Yes. The process of invasion is just as natural as the process of extinction. And like extinction, under human influence it has been altered; it has been accelerated.
In fact I have compared rates of invasion from the prehistoric record and modern record, and the differences are many orders of magnitude. If you take as an extreme case Hawaii, which has been invaded at a rate of—let's say before humans arrived, before Polynesians arrived—one every 30,000 years, now you will get 20 new invaders per year. That's an 800,000-fold acceleration.
We've accelerated the rate to levels that have no historical precedent. Unlike extinction, which, pointing to the past when an asteroid hit the planet, let's say, you could find a mass extinction event similar to what's going on now—it's not much consolation, but you can find that—you cannot find any analogy in the fossil record of the mass invasion event that's occurring now.

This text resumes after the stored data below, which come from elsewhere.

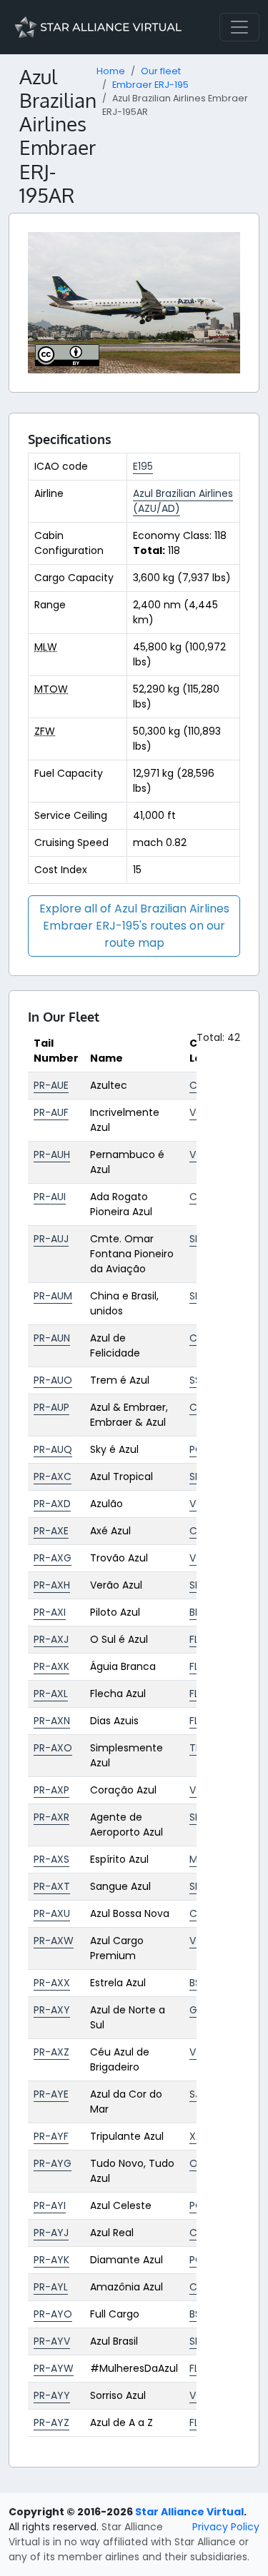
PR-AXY (52, 2010)
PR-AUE (51, 1085)
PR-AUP (51, 1407)
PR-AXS (51, 1859)
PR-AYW (54, 2368)
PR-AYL (51, 2287)
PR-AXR (51, 1817)
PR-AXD (52, 1503)
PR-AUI (50, 1196)
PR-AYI (50, 2205)
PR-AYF (51, 2136)
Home (110, 71)
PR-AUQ (53, 1449)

You can take New Zealand as an example, which we brought up before. It has 35 European mammals on it. There is no way any of them could have arrived in New Zealand on their own. There are 12 birds that normally occur in Britain. There's not a single chance that any one of them could have arrived and established a population in New Zealand on its own.
These big jumps that we're seeing, like zebra mussels coming out of the Great Lakes, could not have happened without human vectors.
So it can happen naturally. It is happening naturally, on very small scales and at far slower rates than it is without our influence.